Whats the different to Nvidias Turing? Are Primitive Shaders now always on? And whats the difference to Nvidias Mesh shader?
The API shaders at the top of the table are mapped to internal shader stages executed by the hardware. I haven't seen a similar listing for what is done internally by Nvidia.
The shaders that are compiled as primitive shaders are flagged as being such, so the option to compile them as normal still exists. The automatic primitive shader concepts first discussed by AMD focused on culling, and the automatic path worked by using dependence analysis of a shader to extract operations in a vertex or other shader and place them in an early culling phase ahead of the rest of the shader. If for some reason the compiler could not separate the position calculations from the rest of the shader, it wouldn't be compiled as a primitive shader. If there was shader code that mixed usage of position and attribute data, or perhaps if there was a mode like transparency that prevented a lot of culling from working, this may be a reason for the compiler to avoid redundant work.
It's not clear if this new iteration of NGG has added features versus the concepts introduced in Vega.
If it's similar, then there are some differences from Nvidia's task and mesh shaders.
Nvidia's path is explicitly separate from the standard geometry pipeline with tessellation and other shaders, with the general argument that outside of certain cases they are more effective. Mesh shading is heavily focused on getting good throughput and efficiency by optimizing the representation and reuse of static geometry. Task shaders can perform a level of decision making and advance culling by being able to vary things like what LOD model the mesh shaders will use, or how many mesh shaders will be launched. There's a more arbitrary set of primitive types that can be fed into that pipeline, and the process exposes a more direct way to control what threads are launched to provide the necessary processing.
Primitive shaders exist within the standard geometry pipeline, which includes tessellation, vertex, and geometry shaders. It's not going to require balancing between pipeline types by the programmer.
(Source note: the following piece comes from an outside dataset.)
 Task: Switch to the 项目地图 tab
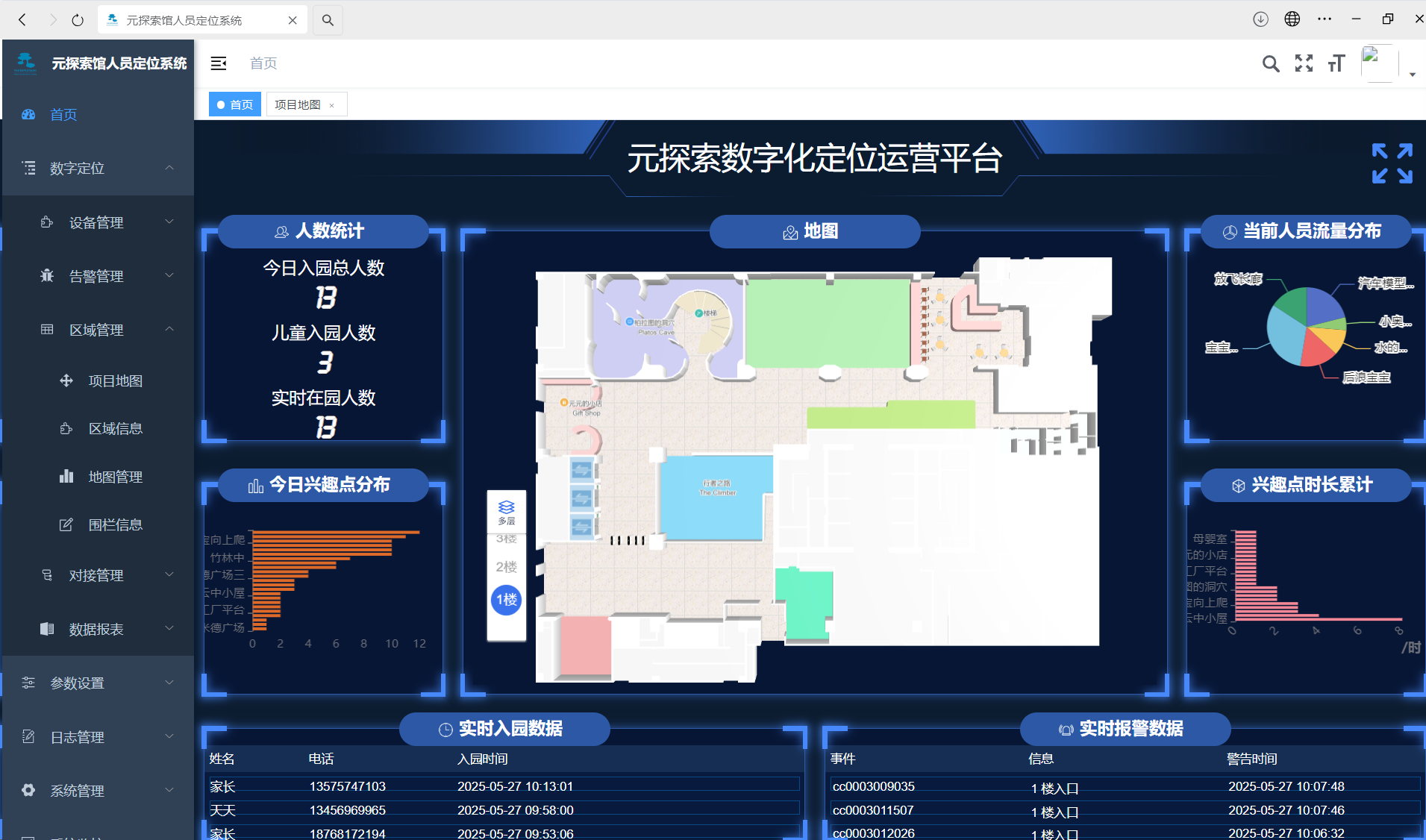pos(298,104)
There's no mention of the sort of reuse or optimization of static geometry, which points to more work being done every frame despite the much of it not changing.
The decision-making of the shaders is more limited, since they are different ways of expressing the standard shader types. They can do the same things more efficiently or with more culling, not do different things like change what model is used or explicitly control the amount of thread expansion. The primitive types used seem to be more standard formats rather than a more generalized set of inputs.
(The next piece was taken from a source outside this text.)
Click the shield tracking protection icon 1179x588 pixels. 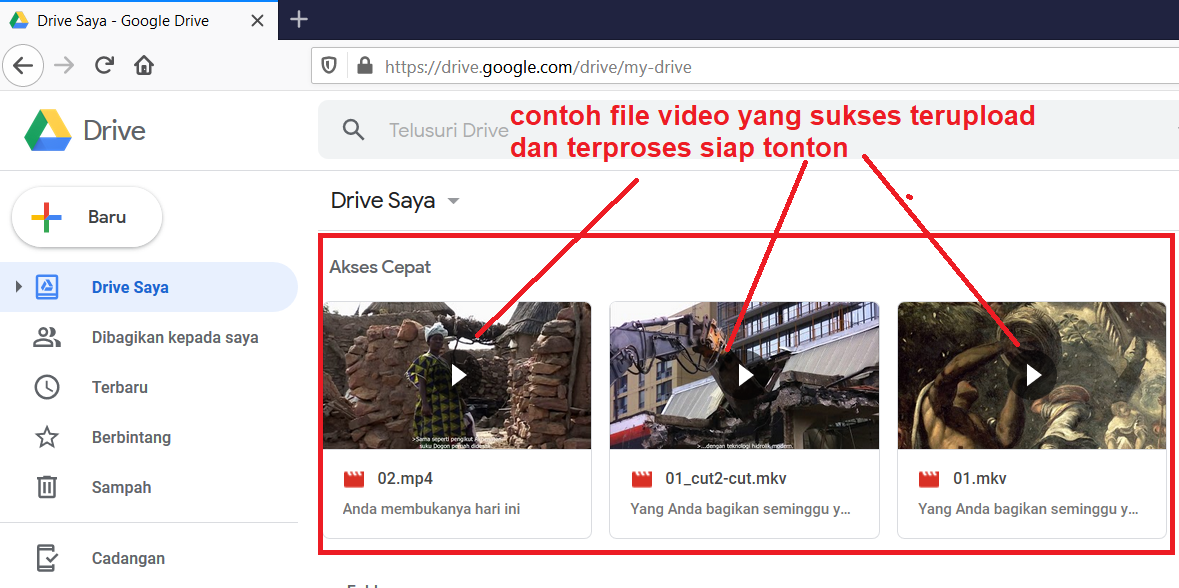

That doesn't rule out that there can be some overlap or changes going forward. Presentations on task and mesh shading mention the possibility of adding culling elements to mesh shaders similar in concept to what AMD proposes to mesh shaders, and AMD alluded to possible future uses of primitive shaders that might allow for more complex behavior. Possibly, the more generalized GS stage may hint at things becoming more flexibile as far as what kind of data is passed through the pipeline and how it is mapped in terms of threads in the shader array.
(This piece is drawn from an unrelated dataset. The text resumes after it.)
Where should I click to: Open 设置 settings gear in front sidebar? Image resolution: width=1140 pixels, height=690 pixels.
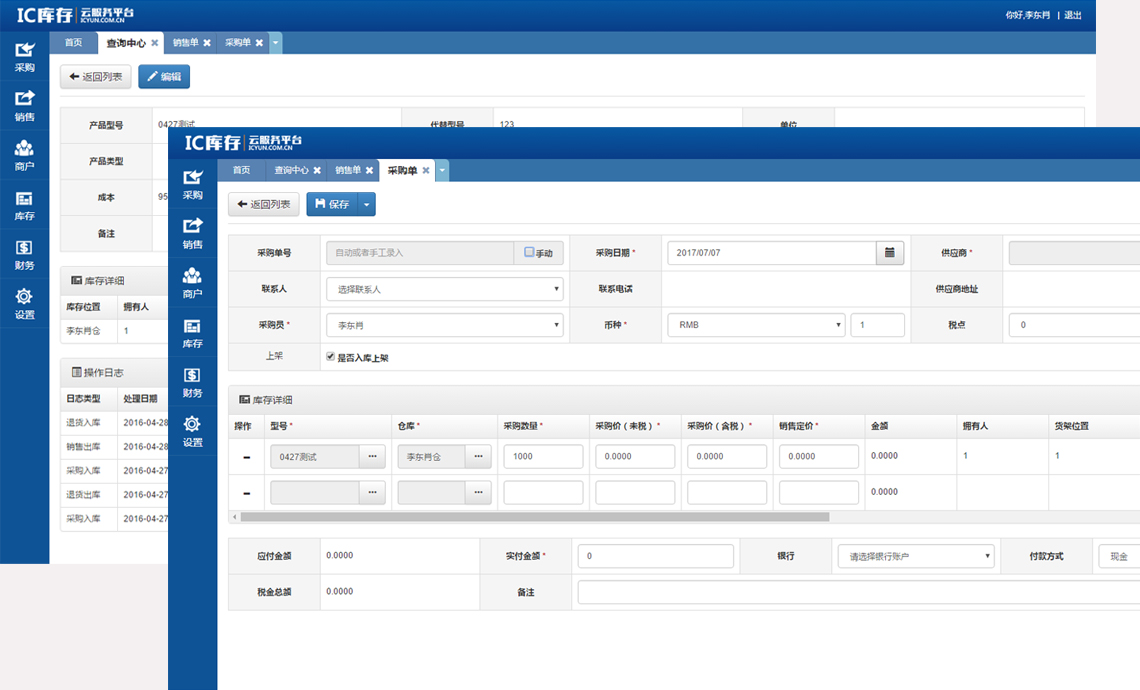(x=192, y=432)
TEXTURE PROCESSOR BASED RAY TRACING ACCELERATION METHOD AND SYSTEM
United States Patent Application 2019019776
http://www.freepatentsonline.com/20190197761.pdf
This seems consistent with the BVH texture instructions mentioned in an earlier LLVM commit. I've speculated about what facets of pre-Navi architectures best mapped to the BVH traversal process, and that it seemed like it benefited by hardware that had its own independent scheduling and data paths that didn't work in lock-step with the SIMD execution path.
At the time I wondered if either the shared scalar path or texturing path could be evolved to handle this, and each had certain features that might be useful depending on the level of programmability or raw performance.
The texturing path already does a lot of automatic generation of memory accesses and internal scheduling for more complex filtering types, and already handles a memory-dominated workload.
The scalar path was shared hardware in past GPUs, is associated with sequencing decisions for a thread, and had its own data path. However, it was more heavily used and needed more execution capability at the time, and with Navi it's become less separate.